The value of empowering communities to protect their local food systems

Where awareness could be increasing, the communities may be powerless to challenge and reverse the trend on their own.

MOST rural African communities may not be aware of how their local food systems are being infiltrated and diluted by external food flowing from urban centres.

Where awareness could be increasing, the communities may be powerless to challenge and reverse the trend on their own.

Instead of conniving with corporates in introducing external food to local communities, development organisations should be supporting communities to protect local food systems.

Clarifying pathways for diverse African food systems

An ideal starting point in empowering communities to protect their local food systems from infiltration is clarifying pathways through which food moves from production areas to several destinations.

In most cases, the main gap in African agriculture and food systems is absence of clear definition of supply chain pathways for different commodities.

Clearly defining and mapping food systems should cover production, logistics (movement of commodities in diverse routes and pathways), destinations (which markets are aggregating and distributing which commodities?), consumers (who are the different consumers for diverse commodities?), actors (who are the main actors along supply chain nodes?).

In terms of production — which seed, herbicides and technologies? Which type of equipment and who are the equipment suppliers?

What technologies are used at different supply chain nodes including processing, preservation and warehousing?

To what extent are communities still using household granaries or their bedrooms to store food?

Who is supplying storage technologies and related knowledge? Regarding practices, which other actors are found in the system?

How synergised are the systems and practices at production nodes (government, non-governmental organisations [NGOs], private sector and community knowledge)?

How are collective efforts like co-operatives and irrigation systems in one area synergised?.

Answering all these questions can assist in consolidating information that is currently siloed in diverse organisations such as NGOs, government departments, research institutions and private companies.

Responding to the fixed nature of resources

Understanding and synergising supply chains is critical given that most communities are characterised by limited or fixed resources. For instance, in terms of households and farmers, a community with 100 households on fixed land, specific rainfall patterns and forests has to plan according to available resources.

The community should discuss how these limited resources can be allocated to different actors, practices and interventions.

For instance, as government introduces its own version of climate smart agriculture, is there a planning process for allocating interventions and programmes to individual households and specific seed varieties?

Answering such questions is important because there is always a trade-off in terms of alternative uses for land that is allocated to a particular value chain.

For instance, how can a community allocate land to an irrigation scheme without compromising the availability of land for alternative uses like pastures for livestock?

Recognising undocumented and unsupported mass market practices

It is through mapping value chain systems that production and marketing practices whose contribution is currently unmonitored can be identified.
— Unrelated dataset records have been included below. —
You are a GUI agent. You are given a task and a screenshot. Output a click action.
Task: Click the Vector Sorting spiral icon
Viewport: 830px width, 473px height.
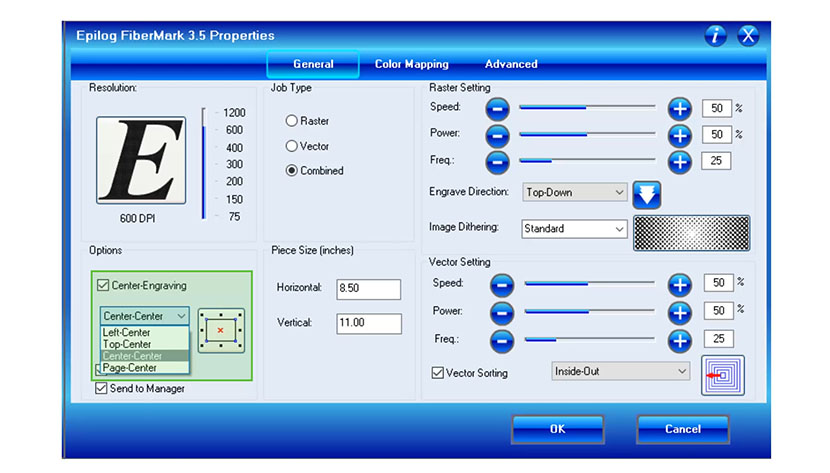[722, 375]
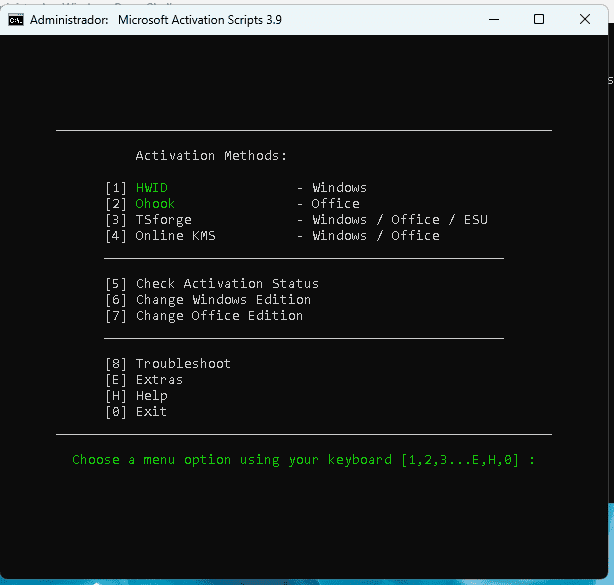
Task: Close the Microsoft Activation Scripts window
Action: [584, 19]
Previously marginalised commodities like indigenous chicken, sweet potatoes and others that were not considered viable sources of income for decades could be enjoying a new lease of life through mass markets, but no one could be monitoring such trends.
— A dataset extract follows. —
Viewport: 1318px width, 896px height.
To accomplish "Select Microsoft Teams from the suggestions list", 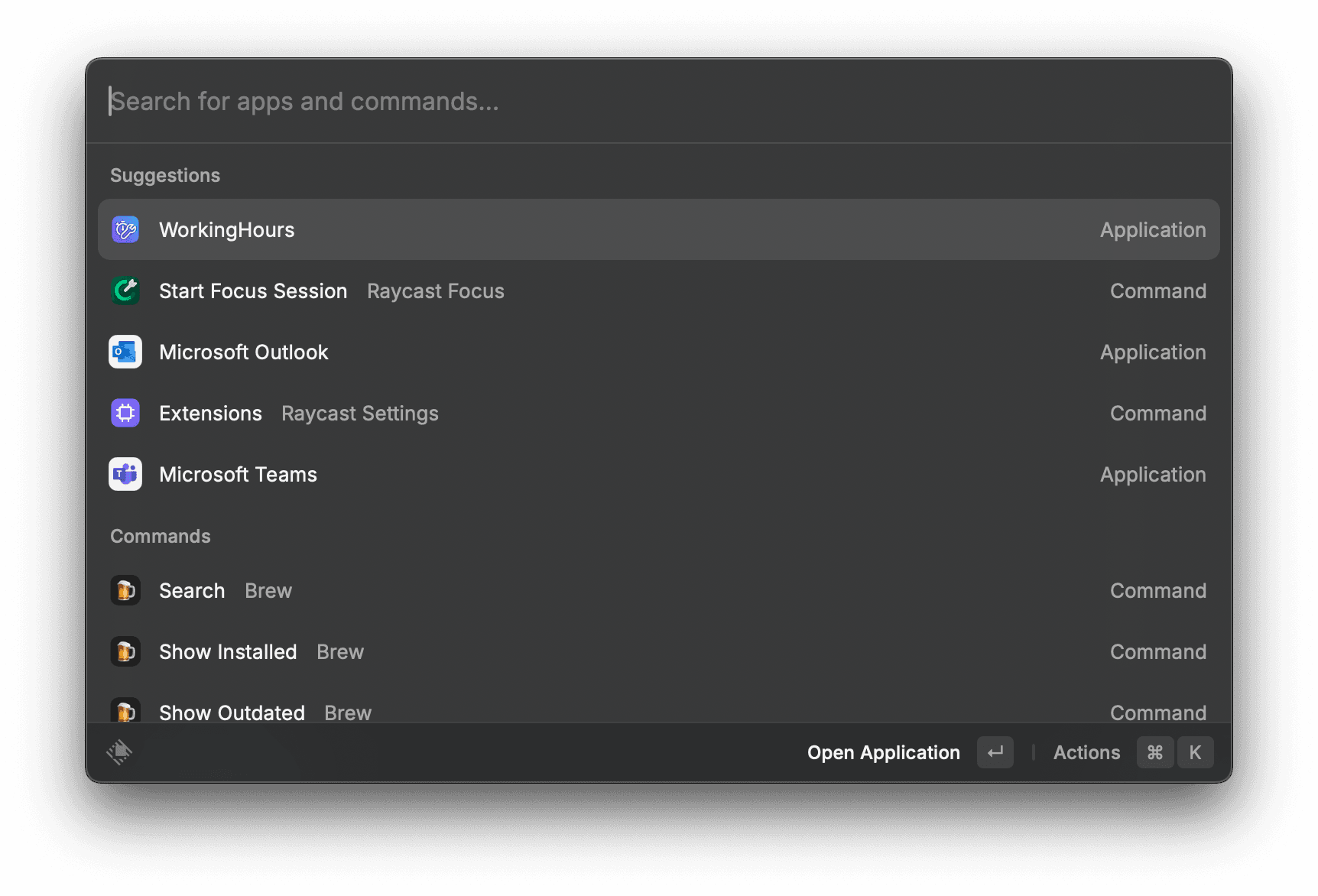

This is how the mass markets can reveal more value in women-oriented commodities that are contributing to better living standards for households. 
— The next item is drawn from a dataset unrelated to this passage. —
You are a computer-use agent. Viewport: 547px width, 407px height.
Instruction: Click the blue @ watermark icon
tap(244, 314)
However, the fact that these trends may be undocumented and unsupported shows the importance of investing in evidence generation and tracking the movement of commodities.

To what extent are mass markets contributing to education which is one of the most fundamental costs of living?

What would have been the situation with African literacy if there was no mass market? 

Communities should be empowered to answer such questions through capacity in gathering fluid evidence.

Unless they have access to market trends, farmers may continue to make wrong decisions and plans. For instance, they end up producing commodities that are not wanted by the market.

Also important is continuous communication between production and markets so that farmers are kept abreast with the volume of commodities flowing into the market.

Without information, farmers can continue producing commodities that no longer have a market.

On the demand side, without real-time information, traders who go out to buy commodities from farming areas can buy them at higher prices only to come back to the market and find prices having gone down, leading to huge losses. Farmers can bring commodities to the market based on last week’s price information.

They can also hire transport on the assumption that last week’s prices are still obtaining, only to find a different story. While community meetings and field days try to address information, knowledge and communication gaps, farming communities need well-rounded experts who can offer practical advice, not biased advice from seed companies designed to sell seed irrespective of suitability.